● Goal
Copy the lines of the data below, starting at the line that contains "Given: Click the top axis label -86.0" and ending at the line that contains "coord(175,67)". Reproduce them without any change.
— BEGIN Data provided —
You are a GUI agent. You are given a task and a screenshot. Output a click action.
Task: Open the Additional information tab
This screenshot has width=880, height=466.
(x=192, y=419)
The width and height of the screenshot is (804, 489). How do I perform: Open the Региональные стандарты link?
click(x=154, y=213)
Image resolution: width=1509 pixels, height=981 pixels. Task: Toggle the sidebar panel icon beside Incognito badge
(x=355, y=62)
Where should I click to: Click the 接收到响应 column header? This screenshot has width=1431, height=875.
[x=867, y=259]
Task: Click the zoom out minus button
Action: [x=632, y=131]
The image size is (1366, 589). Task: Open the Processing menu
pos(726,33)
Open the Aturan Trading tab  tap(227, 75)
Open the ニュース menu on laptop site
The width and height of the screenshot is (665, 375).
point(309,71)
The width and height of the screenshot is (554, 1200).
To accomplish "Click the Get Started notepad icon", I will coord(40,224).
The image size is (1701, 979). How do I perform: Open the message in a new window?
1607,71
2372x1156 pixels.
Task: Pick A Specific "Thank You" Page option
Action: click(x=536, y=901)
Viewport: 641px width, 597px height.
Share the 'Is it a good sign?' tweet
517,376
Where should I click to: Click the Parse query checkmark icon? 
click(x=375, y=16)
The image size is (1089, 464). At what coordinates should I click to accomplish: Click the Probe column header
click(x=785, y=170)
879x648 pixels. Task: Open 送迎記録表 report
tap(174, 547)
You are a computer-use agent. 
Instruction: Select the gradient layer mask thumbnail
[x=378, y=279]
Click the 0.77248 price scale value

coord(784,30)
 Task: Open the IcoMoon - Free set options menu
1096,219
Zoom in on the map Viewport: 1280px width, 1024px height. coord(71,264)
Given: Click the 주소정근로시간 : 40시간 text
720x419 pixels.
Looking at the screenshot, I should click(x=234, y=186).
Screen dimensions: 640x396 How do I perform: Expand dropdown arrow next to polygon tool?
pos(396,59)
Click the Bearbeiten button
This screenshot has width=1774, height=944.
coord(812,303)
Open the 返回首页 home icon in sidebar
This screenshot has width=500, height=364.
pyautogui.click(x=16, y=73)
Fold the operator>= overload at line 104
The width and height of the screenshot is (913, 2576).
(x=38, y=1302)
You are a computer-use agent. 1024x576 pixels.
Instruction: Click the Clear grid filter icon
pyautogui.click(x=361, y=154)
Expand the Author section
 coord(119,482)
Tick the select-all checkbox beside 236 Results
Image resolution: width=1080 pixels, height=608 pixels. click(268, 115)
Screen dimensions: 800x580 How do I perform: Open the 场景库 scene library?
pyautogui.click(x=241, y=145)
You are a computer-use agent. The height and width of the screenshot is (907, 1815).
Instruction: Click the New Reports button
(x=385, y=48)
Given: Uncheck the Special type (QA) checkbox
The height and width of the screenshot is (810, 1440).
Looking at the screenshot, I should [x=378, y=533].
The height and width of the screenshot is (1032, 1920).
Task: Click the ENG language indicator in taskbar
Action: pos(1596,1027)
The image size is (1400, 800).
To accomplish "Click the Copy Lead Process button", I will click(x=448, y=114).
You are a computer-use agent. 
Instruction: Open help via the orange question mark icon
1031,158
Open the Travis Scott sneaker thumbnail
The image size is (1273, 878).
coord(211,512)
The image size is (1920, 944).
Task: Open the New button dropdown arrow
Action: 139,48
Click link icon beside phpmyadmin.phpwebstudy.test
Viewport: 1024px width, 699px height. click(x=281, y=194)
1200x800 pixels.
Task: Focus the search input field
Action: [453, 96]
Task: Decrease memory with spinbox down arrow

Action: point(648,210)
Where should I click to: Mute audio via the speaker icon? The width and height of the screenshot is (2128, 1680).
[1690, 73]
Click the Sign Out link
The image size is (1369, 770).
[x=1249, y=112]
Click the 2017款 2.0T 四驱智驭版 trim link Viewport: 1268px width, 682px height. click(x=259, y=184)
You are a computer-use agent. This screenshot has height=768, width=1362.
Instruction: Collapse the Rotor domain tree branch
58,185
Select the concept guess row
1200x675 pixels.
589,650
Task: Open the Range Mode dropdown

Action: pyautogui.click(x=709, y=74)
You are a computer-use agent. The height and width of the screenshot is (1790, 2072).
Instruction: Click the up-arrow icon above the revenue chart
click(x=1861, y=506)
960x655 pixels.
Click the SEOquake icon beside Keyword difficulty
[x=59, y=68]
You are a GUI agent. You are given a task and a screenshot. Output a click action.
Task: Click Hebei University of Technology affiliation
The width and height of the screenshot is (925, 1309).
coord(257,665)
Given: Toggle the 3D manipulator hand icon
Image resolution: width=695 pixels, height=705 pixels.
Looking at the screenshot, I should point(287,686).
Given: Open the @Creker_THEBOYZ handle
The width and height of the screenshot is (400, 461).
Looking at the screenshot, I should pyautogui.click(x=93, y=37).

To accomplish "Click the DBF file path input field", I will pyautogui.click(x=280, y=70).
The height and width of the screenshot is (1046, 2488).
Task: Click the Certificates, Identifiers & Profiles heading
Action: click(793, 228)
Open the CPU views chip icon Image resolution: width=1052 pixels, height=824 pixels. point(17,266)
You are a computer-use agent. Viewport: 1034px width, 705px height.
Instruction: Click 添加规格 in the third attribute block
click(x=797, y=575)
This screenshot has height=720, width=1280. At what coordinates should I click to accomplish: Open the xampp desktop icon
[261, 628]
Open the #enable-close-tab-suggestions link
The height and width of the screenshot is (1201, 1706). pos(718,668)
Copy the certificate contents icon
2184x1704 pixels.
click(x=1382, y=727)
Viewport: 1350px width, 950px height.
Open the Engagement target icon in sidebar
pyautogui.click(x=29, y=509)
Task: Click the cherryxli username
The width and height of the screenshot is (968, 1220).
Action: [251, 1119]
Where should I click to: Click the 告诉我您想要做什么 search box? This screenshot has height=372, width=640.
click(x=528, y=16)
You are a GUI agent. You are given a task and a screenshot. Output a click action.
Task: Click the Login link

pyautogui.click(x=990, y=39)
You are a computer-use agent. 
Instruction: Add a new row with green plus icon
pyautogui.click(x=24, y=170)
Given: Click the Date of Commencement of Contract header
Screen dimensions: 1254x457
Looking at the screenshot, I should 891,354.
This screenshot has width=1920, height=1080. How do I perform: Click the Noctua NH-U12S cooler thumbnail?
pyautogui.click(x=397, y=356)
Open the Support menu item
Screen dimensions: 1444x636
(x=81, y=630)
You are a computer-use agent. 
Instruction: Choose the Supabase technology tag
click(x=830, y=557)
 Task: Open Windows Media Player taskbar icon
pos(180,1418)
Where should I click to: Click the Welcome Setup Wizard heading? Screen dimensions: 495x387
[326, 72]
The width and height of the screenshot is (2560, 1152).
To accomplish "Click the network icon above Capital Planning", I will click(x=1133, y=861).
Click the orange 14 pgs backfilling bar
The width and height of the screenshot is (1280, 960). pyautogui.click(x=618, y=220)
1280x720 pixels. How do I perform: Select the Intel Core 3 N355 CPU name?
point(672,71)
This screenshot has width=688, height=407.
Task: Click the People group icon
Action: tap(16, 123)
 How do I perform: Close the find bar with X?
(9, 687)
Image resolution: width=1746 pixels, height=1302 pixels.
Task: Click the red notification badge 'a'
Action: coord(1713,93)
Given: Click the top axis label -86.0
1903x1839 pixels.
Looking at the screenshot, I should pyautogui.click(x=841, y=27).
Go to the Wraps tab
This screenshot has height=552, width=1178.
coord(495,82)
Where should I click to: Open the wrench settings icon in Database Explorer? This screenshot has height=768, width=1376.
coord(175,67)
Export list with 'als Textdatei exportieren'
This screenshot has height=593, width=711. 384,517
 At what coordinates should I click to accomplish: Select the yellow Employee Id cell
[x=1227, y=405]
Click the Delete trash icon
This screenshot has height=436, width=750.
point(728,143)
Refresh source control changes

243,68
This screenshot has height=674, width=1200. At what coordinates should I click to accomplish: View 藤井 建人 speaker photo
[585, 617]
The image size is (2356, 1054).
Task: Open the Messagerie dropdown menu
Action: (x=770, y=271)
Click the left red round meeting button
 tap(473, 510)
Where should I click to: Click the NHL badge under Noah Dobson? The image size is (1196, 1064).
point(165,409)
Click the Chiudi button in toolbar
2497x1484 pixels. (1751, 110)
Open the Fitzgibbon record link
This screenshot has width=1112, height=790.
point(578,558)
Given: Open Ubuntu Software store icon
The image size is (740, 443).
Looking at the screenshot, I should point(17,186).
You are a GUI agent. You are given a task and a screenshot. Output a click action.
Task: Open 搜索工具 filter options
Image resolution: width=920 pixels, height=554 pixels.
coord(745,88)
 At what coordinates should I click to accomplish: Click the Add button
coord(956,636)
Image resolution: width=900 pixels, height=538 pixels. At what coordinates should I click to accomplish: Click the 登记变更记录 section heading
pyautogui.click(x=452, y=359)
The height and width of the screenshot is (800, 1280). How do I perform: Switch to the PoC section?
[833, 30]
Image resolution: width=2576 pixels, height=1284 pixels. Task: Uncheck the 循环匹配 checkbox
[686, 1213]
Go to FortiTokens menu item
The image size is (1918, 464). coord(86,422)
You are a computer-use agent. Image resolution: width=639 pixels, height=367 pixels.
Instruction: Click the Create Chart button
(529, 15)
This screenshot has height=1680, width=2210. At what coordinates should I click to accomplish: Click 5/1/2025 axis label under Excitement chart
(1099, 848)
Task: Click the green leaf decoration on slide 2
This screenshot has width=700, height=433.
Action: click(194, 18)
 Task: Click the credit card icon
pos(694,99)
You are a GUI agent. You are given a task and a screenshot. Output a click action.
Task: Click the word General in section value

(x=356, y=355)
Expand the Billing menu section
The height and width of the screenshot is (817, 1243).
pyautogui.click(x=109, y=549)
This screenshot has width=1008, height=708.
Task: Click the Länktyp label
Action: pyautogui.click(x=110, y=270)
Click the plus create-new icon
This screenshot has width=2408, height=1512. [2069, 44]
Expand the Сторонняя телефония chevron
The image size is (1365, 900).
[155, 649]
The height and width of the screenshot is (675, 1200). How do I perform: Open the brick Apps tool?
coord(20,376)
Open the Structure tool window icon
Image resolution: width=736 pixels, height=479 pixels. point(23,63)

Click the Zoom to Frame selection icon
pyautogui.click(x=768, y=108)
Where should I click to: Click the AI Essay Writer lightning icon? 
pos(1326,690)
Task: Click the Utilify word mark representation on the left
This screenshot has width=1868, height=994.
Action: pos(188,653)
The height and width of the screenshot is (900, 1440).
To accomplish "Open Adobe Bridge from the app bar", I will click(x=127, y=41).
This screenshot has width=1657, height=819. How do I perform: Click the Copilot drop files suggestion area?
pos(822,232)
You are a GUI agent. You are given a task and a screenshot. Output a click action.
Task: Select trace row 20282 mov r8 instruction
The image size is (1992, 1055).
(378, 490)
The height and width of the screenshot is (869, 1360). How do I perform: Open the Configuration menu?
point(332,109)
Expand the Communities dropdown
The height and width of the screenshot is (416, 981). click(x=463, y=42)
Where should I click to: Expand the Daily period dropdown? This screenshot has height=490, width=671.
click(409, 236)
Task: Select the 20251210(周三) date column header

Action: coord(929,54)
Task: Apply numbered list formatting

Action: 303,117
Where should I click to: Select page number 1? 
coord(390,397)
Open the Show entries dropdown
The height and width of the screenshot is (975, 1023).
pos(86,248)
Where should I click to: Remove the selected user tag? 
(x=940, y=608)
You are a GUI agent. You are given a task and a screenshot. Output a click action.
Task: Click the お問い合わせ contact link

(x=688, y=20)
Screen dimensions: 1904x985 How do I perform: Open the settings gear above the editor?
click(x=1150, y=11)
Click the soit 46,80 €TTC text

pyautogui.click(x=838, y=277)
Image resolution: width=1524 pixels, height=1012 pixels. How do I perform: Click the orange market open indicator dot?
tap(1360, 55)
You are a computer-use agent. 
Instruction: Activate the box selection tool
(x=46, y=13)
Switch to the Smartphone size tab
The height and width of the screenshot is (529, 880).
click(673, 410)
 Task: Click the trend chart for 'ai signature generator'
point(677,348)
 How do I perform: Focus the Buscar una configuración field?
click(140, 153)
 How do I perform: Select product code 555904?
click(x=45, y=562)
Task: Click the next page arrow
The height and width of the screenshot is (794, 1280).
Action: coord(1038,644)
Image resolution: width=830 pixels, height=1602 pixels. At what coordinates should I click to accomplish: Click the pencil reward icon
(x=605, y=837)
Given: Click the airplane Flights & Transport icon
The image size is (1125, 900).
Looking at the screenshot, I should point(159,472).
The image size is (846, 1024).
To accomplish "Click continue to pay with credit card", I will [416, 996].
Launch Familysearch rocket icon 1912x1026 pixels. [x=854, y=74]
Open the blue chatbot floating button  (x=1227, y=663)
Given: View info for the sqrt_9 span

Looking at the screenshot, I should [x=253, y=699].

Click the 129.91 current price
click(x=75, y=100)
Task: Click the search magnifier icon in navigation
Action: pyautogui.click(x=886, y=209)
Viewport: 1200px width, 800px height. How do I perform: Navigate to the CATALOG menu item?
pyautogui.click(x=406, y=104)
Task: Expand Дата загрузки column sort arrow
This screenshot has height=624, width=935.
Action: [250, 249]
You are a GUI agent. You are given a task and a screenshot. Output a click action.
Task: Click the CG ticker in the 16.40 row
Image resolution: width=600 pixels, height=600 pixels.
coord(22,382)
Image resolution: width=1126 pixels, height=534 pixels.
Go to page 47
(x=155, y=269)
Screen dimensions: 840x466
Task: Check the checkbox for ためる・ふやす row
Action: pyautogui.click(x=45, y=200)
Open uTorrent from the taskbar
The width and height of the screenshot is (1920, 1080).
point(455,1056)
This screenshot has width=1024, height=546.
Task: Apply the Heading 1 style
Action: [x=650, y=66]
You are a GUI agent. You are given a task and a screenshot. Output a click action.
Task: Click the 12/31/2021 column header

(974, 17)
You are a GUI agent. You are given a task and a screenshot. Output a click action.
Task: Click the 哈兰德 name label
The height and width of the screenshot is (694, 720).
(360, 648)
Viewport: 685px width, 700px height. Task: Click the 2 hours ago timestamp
— END Data provided —
● Exercise answer
Given: Click the top axis label -86.0
1903x1839 pixels.
Looking at the screenshot, I should pyautogui.click(x=841, y=27).
Go to the Wraps tab
This screenshot has height=552, width=1178.
coord(495,82)
Where should I click to: Open the wrench settings icon in Database Explorer? This screenshot has height=768, width=1376.
coord(175,67)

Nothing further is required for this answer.